TEXTE À EXAMINER —
+ + + +
Une étude américaine rapporte qu’entre 2012 et 2019, l’incidence du cancer de l’œsophage a doublé chez les 45-64 ans.
Cette évolution silencieuse contribue au haut taux de mortalité associé au cancer de l’œsophage, avec seulement 15 % des patients qui sont encore en vie 5 ans après le diagnostic.
Cancer en progression
Bien qu’assez rare, l’incidence du cancer de l’œsophage a néanmoins énormément augmenté au cours des 40 dernières années et cette maladie est maintenant considérée comme l’un des cancers dont la progression est la plus fulgurante1.
Une étude récente illustre cette forte augmentation d’incidence : l’analyse des dossiers médicaux électroniques de 5 millions de personnes vivant en Floride a révélé que chez les personnes âgées de 45 à 64 ans, le diagnostic d’un cancer de l’œsophage a pratiquement doublé en moins de dix ans (2012-2019), passant de 49 à 94 cas par 100 000 personnes2.
+ + + +
EXERCICES À RÉALISER —
1. Remplacez « silencieuse » par « discrète » dans le passage du texte sur le cancer de l’œsophage compris entre « Une étude américaine » et « après le diagnostic. » inclusivement, puis recopiez ce passage.
2. D’après le texte sur le cancer de l’œsophage, quelle proportion des patients est encore en vie 5 ans après le diagnostic ?

JEU DE DONNÉES —
+ + + +
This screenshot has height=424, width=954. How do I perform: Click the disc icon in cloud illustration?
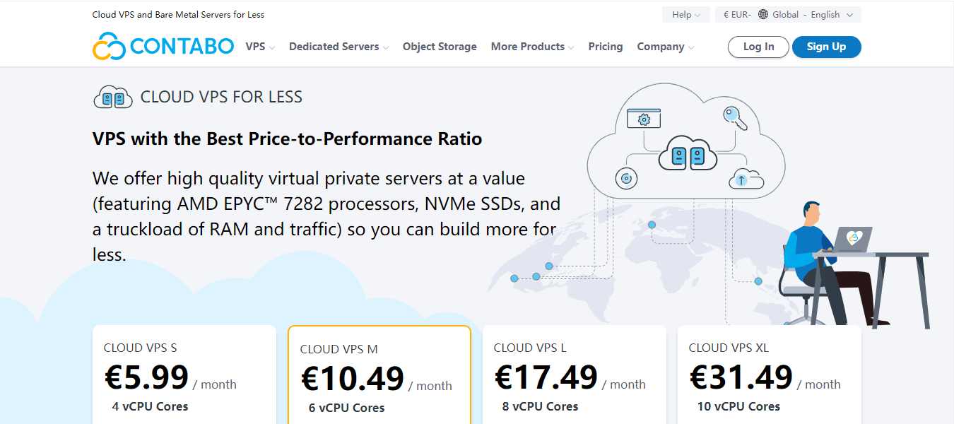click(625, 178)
+ + + +
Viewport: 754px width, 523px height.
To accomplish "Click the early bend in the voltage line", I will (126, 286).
+ + + +
RÉPONSES AUX EXERCICES —
1.
Une étude américaine rapporte qu’entre 2012 et 2019, l’incidence du cancer de l’œsophage a doublé chez les 45-64 ans.
Cette évolution discrète contribue au haut taux de mortalité associé au cancer de l’œsophage, avec seulement 15 % des patients qui sont encore en vie 5 ans après le diagnostic.

2. Seulement 15 % des patients.